Indicators suggest the degree of interconnection between banks and NBFIs is no longer expanding. Banks' issuance of wealth management products (WMPs) – a type of AMP that often invests in NBFI AMPs – and claims on NBFIs have levelled out after earlier rapid growth (Graph A3). Similarly, asset growth at small and medium-sized banks, which have provided much of the funding to NBFIs, has slowed (Graph A4).

Accordingly, the authorities' efforts to reduce risks associated with non-bank lending appear to be gaining some traction. But this has contributed to a tightening of financing conditions for businesses over 2017 and into 2018. Despite falling recently, corporate bond yields have trended higher over the past two years, in part reflecting reduced demand from AMPs as well as concerns about credit risks. Reduced non-bank lending has also resulted in a noticeable slowing in growth of total business financing. As a result, corporate debt has grown more slowly than nominal GDP over the past year or so, resulting in a slight fall in the corporate debt to GDP ratio. A range of indicators suggest that higher financing costs and reduced availability of some forms of financing, which resulted from the various financial regulatory reforms, have started to weigh on growth in parts of the economy. Tighter financial conditions have also started to feed through to rising corporate bond defaults (albeit from a low base).

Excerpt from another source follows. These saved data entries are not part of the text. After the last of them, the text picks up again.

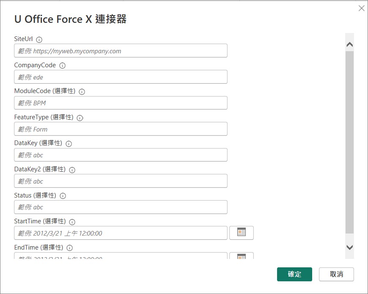
Task: Focus the SiteUrl input field
Action: (x=121, y=51)
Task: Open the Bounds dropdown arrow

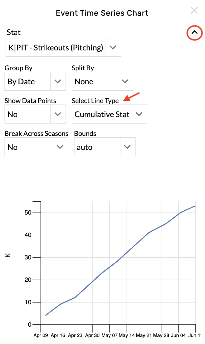Action: (x=127, y=147)
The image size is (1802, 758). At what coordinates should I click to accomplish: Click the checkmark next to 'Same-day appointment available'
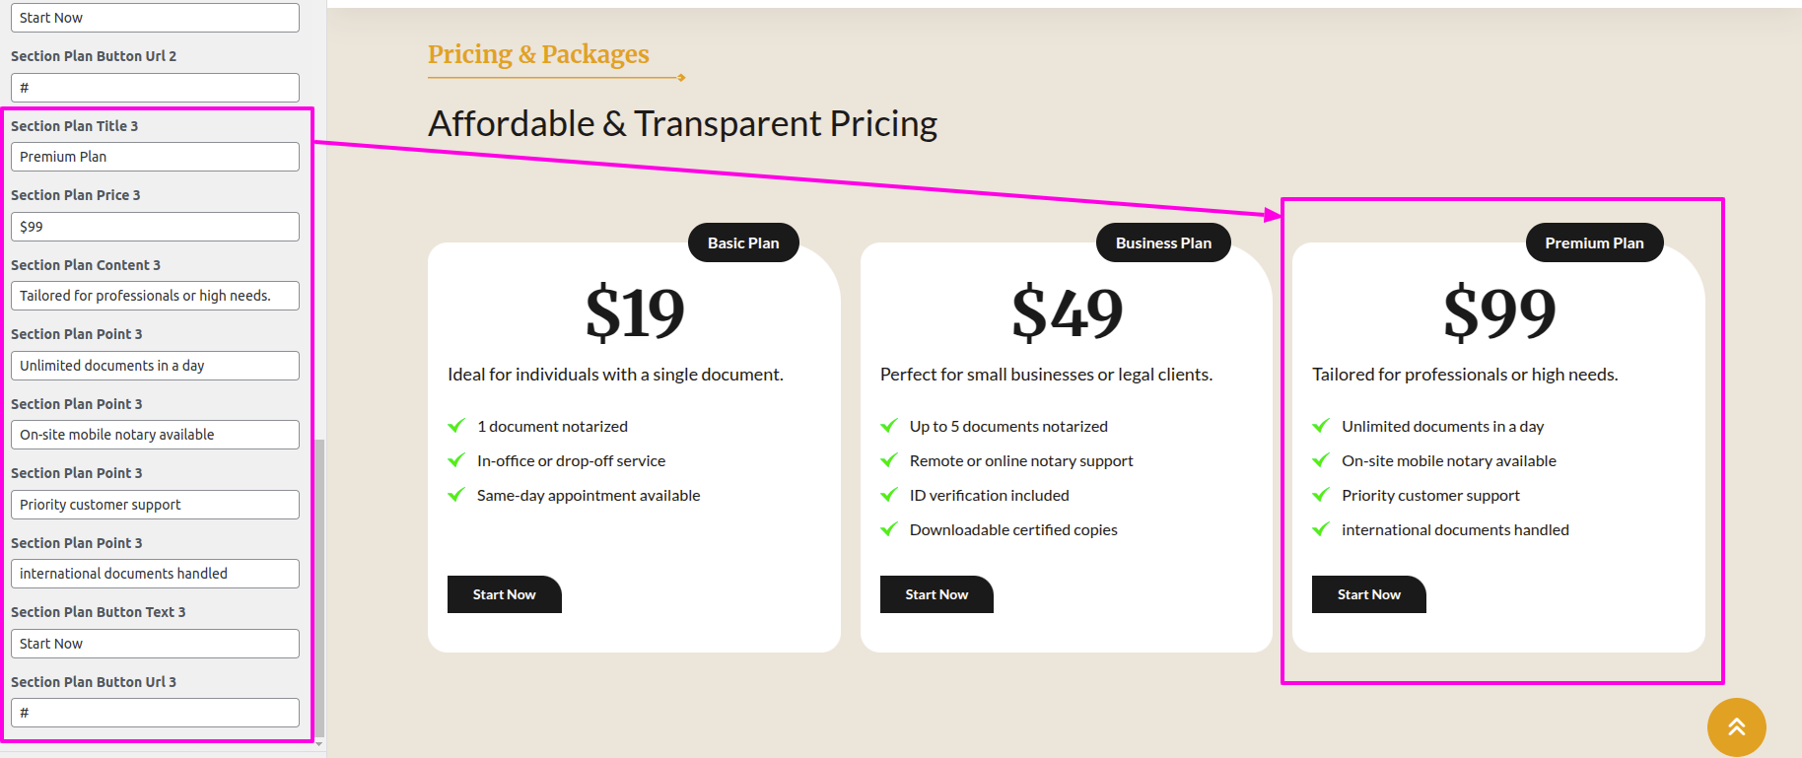tap(456, 495)
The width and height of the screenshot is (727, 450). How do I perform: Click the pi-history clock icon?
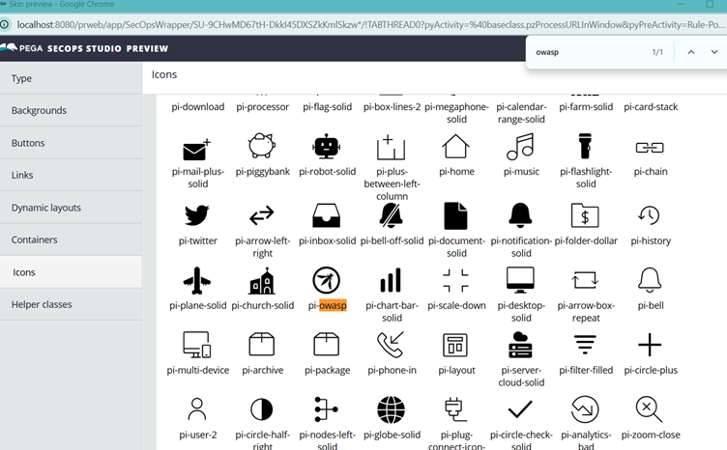coord(650,215)
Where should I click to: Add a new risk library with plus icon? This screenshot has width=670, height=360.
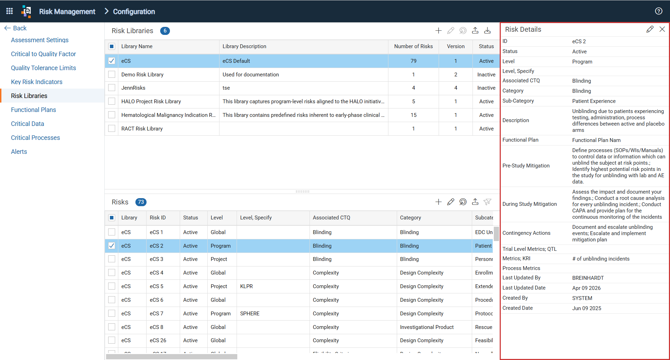coord(439,31)
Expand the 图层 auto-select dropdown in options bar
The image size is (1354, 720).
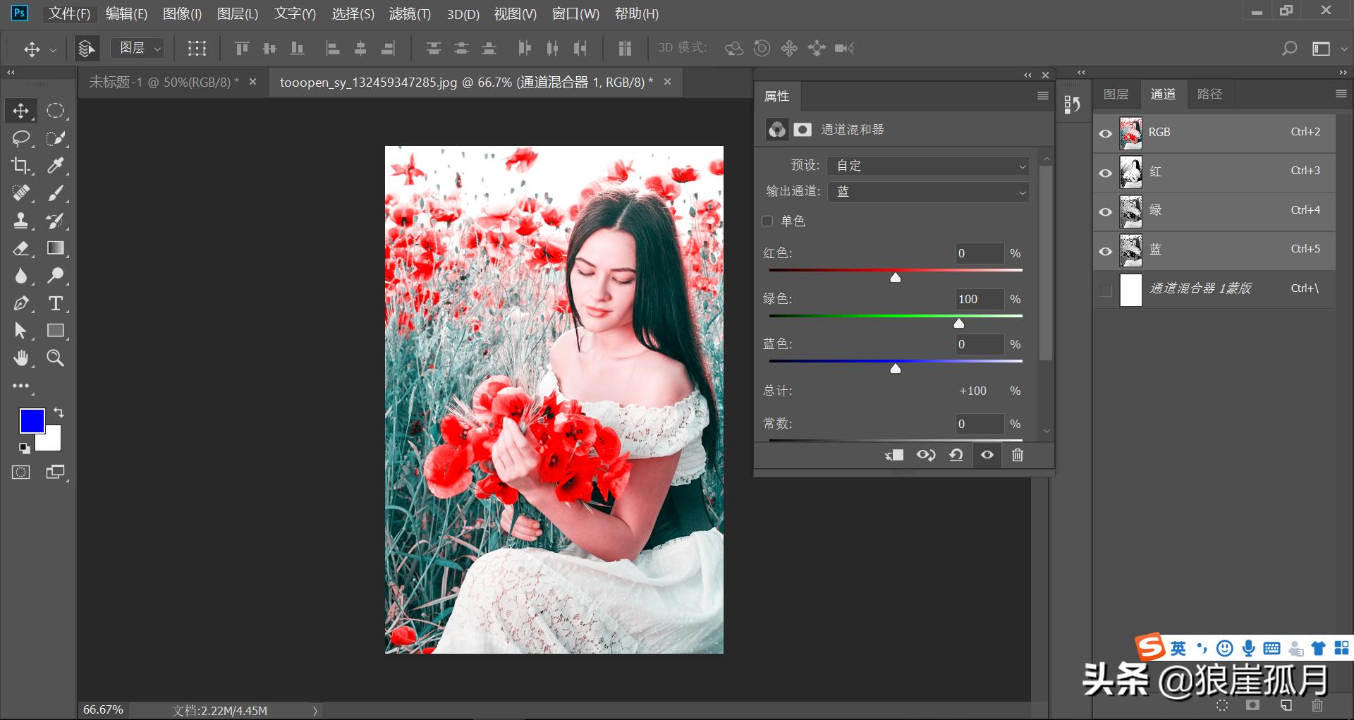138,48
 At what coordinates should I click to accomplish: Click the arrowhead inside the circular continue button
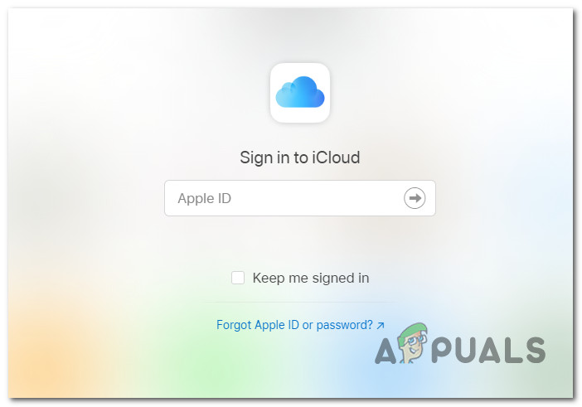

The authorities have been attuned to the risks of an ‘over tightening’ of regulation leading to an undesirably large slowdown in economic growth. As a result, some aspects of the transition to the new asset management rules have been relaxed. For example, the transition period has been extended to the end of 2020, and some concessions have been made on the rules during this time. The effectiveness of the latest reforms in addressing financial stability risks will not become fully apparent for some time. The implementation of the reforms could also be further delayed or relaxed if economic headwinds were to intensify.

Graph A3
Graph A3: Chinese Financial Markets
Graph A4
Graph A4: Banking Assets by Type of Chinese Bank

Footnotes

For a more extensive discussion of the reforms up to mid 2017, see RBA (2017), ‘Box B: Recent Developments in Chinese Financial Regulations’, Statement on Monetary Policy, August, pp 27–29. [1]

Trust companies make investments (including writing loans) and manage assets on behalf of clients, and are the largest type of NBFI in China. Entrusted loans are inter-company loans facilitated by a financial institution. Bank-accepted bills are short-term tradeable debt instruments used by banks and companies to lend to other companies. Other types of NSDAs include: letters of credit; accounts receivable; securitised bank loans or other non-standard forms of debt. For more details on non-bank financing in China, see Bowman J, M Hack and M Waring (2018), ‘Non-bank Financing in China’, RBA Bulletin, March, viewed 9 October 2018. Available at < https://www.rba.gov.au/publications/bulletin/2018/mar/non-bank-financing-in-china.html>. [2]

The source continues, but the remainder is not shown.